Opera Mini works somewhat like the Safari browser in Apple's iPhone, in that it shrinks a web page so that the whole of it is displayed on the handset's screen. Of course, this makes it too small to actually read anything, but you can easily zoom in to any part of the page you are interested in.
It doesn't feature the gesture-based controls of Apple's browser, but a simple tap on the screen with a stylus is arguably quicker, and the browser's back button zooms out again just as quickly.
Unlike Safari, Opera Mini is a thin client browser. This means that web requests are handled by a proxy server operated by Opera, which renders each page and compresses it before sending the resulting page image down to the phone.

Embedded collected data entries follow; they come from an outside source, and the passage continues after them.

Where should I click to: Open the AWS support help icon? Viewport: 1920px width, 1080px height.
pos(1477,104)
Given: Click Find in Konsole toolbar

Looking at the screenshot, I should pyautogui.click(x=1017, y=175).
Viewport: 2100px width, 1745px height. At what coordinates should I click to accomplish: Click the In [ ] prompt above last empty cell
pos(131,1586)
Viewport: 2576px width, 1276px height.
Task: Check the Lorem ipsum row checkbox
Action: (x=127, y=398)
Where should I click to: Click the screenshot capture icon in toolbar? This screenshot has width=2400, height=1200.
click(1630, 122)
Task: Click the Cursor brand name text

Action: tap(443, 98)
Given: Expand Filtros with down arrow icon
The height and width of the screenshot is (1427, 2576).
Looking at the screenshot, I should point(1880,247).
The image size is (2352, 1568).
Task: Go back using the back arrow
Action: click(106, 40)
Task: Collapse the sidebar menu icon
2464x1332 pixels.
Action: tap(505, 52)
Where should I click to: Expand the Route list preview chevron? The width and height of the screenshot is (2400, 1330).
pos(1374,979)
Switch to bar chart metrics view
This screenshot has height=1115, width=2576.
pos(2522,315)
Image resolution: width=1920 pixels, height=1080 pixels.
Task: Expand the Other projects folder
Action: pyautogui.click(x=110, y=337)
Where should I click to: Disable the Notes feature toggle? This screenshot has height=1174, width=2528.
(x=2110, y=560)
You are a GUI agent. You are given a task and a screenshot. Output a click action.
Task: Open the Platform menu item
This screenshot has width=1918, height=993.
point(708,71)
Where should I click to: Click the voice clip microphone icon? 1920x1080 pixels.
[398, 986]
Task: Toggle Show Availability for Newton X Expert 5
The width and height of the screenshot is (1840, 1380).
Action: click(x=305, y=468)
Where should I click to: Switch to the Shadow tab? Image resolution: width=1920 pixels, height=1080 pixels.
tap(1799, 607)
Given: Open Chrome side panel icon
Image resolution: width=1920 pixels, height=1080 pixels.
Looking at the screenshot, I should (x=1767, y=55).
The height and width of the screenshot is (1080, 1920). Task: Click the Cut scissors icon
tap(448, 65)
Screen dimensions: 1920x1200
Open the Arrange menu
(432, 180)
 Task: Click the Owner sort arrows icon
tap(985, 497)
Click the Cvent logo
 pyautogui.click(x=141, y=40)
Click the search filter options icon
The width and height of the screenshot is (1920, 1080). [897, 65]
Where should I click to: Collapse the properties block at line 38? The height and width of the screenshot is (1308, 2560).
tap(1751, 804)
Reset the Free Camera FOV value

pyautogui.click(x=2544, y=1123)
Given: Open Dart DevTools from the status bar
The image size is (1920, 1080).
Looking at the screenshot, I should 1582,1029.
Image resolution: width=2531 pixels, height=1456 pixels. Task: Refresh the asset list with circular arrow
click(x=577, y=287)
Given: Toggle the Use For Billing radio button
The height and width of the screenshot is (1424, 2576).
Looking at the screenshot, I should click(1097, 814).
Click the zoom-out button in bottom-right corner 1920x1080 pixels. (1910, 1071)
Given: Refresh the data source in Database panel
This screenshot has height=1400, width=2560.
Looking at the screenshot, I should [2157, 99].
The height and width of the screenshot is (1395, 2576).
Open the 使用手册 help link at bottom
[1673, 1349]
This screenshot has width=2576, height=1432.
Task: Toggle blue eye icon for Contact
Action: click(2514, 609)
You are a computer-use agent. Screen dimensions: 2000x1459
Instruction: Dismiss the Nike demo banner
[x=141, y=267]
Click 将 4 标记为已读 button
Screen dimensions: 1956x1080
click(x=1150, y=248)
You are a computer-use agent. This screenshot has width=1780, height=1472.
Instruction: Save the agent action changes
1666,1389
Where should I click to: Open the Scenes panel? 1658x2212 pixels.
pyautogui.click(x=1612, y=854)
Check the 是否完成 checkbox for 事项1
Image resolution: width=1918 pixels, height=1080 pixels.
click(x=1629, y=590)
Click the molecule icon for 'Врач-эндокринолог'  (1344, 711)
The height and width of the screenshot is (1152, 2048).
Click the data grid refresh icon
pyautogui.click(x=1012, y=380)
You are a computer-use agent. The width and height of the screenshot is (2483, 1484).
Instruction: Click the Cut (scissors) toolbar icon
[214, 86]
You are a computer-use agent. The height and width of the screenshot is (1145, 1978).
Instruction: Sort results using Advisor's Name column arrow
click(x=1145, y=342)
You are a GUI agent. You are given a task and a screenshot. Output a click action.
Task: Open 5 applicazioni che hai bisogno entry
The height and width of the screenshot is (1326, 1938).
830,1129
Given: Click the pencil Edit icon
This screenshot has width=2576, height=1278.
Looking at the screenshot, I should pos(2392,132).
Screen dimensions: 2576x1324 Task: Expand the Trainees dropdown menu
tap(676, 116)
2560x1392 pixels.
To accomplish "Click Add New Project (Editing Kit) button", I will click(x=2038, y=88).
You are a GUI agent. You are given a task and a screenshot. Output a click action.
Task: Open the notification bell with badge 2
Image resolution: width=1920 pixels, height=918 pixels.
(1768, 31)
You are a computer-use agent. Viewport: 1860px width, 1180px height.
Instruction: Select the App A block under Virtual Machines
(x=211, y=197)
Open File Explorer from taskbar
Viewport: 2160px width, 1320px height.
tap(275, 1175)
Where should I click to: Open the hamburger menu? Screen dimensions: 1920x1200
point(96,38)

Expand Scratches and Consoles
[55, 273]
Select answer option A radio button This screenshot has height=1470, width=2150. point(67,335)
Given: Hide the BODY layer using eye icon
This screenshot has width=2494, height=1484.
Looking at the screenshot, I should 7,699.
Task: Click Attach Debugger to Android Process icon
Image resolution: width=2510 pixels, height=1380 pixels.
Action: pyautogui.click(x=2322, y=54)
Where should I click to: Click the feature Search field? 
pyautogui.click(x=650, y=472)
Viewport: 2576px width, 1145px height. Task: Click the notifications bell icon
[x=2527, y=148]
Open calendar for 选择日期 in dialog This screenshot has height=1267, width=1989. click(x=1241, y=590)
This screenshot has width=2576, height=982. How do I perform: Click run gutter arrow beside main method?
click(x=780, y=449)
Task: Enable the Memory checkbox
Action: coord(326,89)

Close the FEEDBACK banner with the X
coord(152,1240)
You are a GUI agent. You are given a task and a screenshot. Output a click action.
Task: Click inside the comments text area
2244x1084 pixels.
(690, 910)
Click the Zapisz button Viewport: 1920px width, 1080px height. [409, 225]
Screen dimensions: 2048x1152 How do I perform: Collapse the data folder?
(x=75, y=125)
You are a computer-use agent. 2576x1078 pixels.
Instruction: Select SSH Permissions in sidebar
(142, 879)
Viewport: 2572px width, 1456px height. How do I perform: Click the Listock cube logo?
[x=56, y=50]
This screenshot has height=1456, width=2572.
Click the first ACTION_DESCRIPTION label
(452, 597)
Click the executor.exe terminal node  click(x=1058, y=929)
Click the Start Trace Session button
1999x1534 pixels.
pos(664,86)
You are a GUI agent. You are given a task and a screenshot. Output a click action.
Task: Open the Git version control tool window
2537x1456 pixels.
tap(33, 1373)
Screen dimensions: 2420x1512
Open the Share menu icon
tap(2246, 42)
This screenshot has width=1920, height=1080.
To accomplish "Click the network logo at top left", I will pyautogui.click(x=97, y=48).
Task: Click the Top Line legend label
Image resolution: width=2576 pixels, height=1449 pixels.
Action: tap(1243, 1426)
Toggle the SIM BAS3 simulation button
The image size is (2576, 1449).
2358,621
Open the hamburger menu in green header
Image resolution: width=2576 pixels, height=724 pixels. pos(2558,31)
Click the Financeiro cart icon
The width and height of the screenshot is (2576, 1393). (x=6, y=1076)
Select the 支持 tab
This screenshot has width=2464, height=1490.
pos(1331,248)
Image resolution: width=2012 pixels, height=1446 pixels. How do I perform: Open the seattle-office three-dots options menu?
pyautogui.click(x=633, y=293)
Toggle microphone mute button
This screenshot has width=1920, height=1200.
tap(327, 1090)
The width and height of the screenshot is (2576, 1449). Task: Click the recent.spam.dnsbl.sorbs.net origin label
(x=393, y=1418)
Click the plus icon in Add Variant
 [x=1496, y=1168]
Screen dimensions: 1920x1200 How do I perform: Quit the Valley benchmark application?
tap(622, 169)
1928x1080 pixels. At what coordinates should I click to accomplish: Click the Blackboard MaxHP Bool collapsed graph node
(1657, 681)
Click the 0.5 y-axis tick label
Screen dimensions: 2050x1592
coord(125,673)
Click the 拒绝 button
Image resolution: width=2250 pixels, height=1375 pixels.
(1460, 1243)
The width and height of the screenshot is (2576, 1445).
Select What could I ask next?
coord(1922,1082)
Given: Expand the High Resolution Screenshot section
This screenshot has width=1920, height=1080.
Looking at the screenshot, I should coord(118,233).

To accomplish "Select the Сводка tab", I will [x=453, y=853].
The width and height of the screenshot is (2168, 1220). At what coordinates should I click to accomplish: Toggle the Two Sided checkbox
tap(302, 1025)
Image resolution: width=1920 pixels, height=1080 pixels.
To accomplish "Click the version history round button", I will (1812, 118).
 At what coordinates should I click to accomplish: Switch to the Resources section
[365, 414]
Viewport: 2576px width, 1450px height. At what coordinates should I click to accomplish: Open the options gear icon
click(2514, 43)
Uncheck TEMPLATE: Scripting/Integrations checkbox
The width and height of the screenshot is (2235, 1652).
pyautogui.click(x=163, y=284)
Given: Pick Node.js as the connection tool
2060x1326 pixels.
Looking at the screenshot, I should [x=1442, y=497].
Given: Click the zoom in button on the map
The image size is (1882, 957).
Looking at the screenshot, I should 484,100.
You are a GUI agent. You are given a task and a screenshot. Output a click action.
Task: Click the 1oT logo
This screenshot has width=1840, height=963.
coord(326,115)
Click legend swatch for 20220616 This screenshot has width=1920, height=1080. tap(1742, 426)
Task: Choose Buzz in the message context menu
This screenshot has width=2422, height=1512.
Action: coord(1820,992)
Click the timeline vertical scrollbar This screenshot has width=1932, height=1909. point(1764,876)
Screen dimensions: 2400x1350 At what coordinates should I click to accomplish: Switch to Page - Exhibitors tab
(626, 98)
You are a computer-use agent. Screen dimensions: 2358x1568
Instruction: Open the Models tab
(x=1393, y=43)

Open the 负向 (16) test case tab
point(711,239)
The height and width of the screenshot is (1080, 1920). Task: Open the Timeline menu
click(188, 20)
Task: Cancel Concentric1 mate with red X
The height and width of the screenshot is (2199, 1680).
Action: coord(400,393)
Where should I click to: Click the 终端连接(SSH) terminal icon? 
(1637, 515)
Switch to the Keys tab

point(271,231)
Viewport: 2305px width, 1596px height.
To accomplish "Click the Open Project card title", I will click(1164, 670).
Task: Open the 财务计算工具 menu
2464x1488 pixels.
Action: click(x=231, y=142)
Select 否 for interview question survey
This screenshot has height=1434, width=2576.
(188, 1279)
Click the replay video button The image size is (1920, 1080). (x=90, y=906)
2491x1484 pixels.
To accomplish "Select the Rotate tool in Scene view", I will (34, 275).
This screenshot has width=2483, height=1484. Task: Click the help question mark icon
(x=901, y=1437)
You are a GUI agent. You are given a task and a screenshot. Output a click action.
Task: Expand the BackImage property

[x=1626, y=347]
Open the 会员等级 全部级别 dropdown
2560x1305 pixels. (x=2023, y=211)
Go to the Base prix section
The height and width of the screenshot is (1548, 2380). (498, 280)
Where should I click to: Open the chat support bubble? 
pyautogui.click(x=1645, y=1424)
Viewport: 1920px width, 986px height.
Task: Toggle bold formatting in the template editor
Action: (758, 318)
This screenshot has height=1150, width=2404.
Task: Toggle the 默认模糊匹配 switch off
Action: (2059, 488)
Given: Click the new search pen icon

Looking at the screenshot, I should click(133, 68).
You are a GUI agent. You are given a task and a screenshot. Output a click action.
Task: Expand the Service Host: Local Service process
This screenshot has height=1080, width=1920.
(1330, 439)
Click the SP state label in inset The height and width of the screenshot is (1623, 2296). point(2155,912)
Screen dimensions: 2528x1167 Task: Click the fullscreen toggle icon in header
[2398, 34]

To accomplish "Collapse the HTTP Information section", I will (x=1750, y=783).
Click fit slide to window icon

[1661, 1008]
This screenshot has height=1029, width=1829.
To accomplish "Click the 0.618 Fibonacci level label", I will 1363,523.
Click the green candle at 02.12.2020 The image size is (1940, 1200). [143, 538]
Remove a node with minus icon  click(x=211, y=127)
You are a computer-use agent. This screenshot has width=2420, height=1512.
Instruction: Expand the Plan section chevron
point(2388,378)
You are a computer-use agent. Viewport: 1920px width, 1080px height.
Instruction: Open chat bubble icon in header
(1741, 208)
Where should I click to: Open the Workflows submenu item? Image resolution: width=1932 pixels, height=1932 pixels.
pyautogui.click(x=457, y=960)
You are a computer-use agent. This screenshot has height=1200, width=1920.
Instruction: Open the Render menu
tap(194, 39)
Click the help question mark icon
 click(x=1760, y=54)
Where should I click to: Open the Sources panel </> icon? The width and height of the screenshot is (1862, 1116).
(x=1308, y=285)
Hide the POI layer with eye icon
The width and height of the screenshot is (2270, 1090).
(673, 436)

This means that less data gets sent to your handset, and so browsing eats up less of your monthly data plan.
I tested Opera Mini on a Windows Mobile 6 device, and found it handled many common web pages such as BBC News Online very well. However, it does trip up on web-based applications that test for supported browsers before proceeding.
Browsing was reasonably fast, even over a GPRS connection, and even faster when we switched to a Wi-Fi access point. Best of all, Opera Mini is a free download, and works on a broad range of handsets that support Java.